Placer supervisors support Prop 47 repeal, oppose bill asserting school COVID-19 vaccine mandate
Published Feb. 23, 2022
Placer County’s Board of Supervisors on Tuesday voted to take positions on two pending pieces of state legislation - supporting a bill that could lead to the repeal of Proposition 47 and opposing Senate Bill 871, which would add the COVID-19 vaccine to the list of required vaccinations for in-person school attendance for kindergarten through 12th grade.
Approved by the voters in 2014, Proposition 47 reduced certain theft and drug offenses from felonies to misdemeanors and allowed broad changes to felony sentencing laws in California’s criminal justice system, reducing penalties for various drug and theft-related crimes.
Proposed Assembly Bill 1599 would replace the proposition language with the state code language prior to its passage, except for certain provisions related to the penalty for possession of concentrated cannabis. If approved and signed into law, the bill would require approval by the voters in the next statewide general election.
The board voted unanimously to express support for AB 1599, now under consideration by the Assembly’s Committee on Public Safety. Supervisors also voted unanimously to update their 2022 legislative platform to include language opposing Senate Bill 871 and similar legislation, including the recently introduced Assembly Bill 1993.
“We’ve seen the problems with the grab-and-go’s and people continuing to break the law. There is no enforcement mechanism at all,” said District 1 Supervisor Bonnie Gore. “It’s affecting our local jurisdictions. It affects how our Sheriff and the District Attorney do their jobs. It also hurts our local businesses and our residents and we need to demonstrate that we want to see changes to this failed policy.”
Introduced in January, SB 871 would add the COVID-19 vaccine to the other vaccinations required for in-person school attendance and eliminate the personal belief exemption for COVID-19 vaccination as well as any future disease immunizations as determined by the California Department of Public Health.
Under California law, students are allowed to skip vaccines required for in-person attendance at K-12 schools after a doctor says it's medically necessary to do so. However, since current law only applies to previously approved immunizations, the state must offer broader personal belief exemptions for all newly mandated vaccines unless lawmakers and the governor override that requirement.
The amendment to the county’s legislative platform asserts the county’s opposition to SB 871 as well as the U.S. Occupational Health and Safety Administration’s ongoing rulemaking process to require employers with over 100 employees to require the COVID-19 vaccine for their employees or conduct a COVID-19 test weekly.

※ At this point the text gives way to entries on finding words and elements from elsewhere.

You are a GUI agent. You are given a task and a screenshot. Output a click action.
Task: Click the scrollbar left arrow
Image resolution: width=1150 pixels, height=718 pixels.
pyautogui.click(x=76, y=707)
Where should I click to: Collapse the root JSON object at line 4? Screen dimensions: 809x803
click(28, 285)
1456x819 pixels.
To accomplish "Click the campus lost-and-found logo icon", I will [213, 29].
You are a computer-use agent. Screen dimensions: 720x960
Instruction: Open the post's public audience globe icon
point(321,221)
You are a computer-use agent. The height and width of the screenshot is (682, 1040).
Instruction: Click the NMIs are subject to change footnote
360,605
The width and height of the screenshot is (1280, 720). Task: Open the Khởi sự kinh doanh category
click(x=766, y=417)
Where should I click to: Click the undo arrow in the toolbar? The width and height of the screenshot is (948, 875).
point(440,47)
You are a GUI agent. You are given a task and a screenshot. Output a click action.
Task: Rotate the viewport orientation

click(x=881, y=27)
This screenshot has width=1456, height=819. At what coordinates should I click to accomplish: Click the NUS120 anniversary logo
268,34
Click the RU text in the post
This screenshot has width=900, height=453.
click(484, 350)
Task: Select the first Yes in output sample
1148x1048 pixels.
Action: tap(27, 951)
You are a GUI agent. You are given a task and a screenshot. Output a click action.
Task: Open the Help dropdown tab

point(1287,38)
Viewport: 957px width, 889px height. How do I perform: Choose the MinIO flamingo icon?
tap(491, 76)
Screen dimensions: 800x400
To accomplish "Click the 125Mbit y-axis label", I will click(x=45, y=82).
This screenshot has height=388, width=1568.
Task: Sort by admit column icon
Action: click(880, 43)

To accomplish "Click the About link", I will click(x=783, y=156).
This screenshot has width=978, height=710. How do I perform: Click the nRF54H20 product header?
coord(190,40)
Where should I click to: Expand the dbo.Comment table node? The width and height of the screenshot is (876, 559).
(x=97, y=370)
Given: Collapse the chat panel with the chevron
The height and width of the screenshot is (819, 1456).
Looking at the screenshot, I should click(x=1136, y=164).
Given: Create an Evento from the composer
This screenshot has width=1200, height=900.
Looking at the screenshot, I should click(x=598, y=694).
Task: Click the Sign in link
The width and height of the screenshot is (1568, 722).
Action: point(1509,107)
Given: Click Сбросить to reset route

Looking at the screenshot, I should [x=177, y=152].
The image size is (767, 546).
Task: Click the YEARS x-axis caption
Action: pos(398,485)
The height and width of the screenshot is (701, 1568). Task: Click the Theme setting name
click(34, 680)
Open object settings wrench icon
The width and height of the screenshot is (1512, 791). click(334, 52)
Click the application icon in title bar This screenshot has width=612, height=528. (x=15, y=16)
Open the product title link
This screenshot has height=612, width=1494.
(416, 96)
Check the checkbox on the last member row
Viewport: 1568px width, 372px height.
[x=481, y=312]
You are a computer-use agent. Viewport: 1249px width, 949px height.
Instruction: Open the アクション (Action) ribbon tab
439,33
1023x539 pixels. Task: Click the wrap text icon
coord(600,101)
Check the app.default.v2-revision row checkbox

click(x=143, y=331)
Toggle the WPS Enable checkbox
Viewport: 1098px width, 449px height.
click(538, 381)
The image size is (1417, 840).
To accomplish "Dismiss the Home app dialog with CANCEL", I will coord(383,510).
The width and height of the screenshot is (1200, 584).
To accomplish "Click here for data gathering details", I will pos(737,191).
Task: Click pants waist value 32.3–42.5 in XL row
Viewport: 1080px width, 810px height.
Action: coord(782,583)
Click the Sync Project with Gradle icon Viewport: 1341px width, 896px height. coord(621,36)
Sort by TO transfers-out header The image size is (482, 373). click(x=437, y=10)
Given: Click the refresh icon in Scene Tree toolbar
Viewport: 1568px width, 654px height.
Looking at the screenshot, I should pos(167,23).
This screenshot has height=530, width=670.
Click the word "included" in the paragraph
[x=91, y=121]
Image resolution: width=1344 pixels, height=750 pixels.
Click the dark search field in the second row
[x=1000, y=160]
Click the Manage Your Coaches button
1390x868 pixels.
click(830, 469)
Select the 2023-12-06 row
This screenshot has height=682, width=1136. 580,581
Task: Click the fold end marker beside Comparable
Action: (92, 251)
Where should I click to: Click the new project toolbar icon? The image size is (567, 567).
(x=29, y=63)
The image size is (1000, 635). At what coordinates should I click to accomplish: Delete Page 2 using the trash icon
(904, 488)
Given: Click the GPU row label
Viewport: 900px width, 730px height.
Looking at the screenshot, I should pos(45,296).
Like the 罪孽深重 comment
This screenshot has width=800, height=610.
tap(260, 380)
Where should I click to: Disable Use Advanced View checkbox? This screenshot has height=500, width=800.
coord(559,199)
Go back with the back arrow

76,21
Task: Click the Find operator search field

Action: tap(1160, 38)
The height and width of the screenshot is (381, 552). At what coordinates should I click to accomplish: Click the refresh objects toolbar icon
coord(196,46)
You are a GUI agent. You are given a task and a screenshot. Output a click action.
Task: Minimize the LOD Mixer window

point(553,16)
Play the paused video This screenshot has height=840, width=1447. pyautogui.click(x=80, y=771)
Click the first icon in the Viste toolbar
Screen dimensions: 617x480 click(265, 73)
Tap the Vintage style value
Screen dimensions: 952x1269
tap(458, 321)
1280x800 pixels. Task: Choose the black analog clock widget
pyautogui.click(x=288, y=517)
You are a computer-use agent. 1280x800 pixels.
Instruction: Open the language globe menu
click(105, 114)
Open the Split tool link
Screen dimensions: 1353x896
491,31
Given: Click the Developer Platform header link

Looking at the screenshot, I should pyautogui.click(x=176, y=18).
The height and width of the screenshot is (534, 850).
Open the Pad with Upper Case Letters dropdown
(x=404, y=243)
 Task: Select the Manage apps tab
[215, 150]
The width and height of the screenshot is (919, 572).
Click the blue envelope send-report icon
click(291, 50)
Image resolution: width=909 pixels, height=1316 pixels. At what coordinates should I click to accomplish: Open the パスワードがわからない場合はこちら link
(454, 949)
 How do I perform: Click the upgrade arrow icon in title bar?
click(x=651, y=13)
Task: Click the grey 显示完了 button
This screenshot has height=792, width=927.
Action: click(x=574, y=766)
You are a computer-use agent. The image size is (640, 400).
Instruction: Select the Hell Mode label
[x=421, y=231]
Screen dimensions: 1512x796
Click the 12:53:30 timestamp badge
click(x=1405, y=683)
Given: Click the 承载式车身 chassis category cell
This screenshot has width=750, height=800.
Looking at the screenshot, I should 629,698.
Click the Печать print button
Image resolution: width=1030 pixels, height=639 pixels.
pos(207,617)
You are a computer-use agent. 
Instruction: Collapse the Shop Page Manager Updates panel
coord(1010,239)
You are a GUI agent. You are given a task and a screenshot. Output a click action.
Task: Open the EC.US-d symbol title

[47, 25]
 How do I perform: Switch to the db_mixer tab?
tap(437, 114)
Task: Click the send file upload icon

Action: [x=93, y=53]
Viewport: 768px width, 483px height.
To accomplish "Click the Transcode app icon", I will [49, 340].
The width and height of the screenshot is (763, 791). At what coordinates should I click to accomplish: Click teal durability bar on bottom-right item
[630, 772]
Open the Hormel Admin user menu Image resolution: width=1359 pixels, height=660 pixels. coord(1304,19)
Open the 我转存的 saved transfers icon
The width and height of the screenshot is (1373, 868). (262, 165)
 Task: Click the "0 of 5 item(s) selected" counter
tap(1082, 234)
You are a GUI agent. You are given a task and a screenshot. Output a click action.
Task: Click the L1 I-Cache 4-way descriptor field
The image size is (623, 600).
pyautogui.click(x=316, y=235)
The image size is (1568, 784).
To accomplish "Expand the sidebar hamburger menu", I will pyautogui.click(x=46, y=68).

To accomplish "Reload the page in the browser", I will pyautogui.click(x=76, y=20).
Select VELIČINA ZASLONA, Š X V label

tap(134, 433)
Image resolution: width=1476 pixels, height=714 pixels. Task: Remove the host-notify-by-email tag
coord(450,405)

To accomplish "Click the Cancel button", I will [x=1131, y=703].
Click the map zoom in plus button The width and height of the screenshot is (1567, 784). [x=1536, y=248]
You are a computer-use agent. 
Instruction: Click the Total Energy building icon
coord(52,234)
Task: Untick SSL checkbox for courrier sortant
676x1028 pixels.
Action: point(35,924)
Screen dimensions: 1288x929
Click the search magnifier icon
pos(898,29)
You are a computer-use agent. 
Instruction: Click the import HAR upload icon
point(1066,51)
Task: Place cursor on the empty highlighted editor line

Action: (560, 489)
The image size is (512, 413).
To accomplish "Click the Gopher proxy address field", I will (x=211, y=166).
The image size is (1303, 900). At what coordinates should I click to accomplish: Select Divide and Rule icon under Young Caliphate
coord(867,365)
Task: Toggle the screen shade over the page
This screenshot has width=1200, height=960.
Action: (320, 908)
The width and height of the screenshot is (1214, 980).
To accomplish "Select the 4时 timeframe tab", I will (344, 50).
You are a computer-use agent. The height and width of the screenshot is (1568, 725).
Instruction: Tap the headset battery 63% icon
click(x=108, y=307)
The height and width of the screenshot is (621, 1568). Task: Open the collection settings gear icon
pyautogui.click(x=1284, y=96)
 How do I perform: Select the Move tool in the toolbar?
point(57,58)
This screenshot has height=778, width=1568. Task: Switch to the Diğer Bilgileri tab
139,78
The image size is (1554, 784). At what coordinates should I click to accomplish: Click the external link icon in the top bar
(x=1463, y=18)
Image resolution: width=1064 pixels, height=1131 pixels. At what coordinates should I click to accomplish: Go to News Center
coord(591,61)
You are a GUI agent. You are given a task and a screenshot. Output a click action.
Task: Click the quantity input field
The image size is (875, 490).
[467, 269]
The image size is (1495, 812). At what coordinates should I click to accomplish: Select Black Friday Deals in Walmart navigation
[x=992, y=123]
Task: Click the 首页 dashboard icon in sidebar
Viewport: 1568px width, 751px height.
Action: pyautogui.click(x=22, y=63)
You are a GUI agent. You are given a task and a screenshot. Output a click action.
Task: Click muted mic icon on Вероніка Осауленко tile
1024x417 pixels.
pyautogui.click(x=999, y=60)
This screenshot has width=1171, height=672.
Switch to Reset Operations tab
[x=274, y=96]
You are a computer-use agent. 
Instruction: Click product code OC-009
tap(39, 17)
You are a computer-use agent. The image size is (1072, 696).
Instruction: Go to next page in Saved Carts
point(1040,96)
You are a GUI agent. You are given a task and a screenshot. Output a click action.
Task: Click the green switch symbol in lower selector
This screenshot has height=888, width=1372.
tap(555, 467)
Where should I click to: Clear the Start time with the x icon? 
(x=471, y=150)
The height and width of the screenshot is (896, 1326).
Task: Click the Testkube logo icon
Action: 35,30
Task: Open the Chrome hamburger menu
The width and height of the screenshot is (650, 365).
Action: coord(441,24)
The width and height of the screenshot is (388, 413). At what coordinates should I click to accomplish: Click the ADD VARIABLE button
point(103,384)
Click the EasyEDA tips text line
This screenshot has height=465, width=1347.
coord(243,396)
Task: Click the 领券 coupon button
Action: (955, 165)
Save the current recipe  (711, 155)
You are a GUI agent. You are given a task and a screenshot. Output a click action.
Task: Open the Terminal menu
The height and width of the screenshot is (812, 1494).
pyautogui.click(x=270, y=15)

While the amendment expresses the board’s opposition to COVID-19 vaccine mandates by government agencies, it is not intended to support restrictions against local agencies or businesses from implementing mandates at their discretion.
“I do believe there are medical benefits to vaccines, but I believe it’s a personal choice,” said Board Chair and District 5 Supervisor Cindy Gustafson. “As long as we can take protective measures ourselves against those who have chosen not to vaccinate, then I’m OK with opposing any state or federal mandate on this.”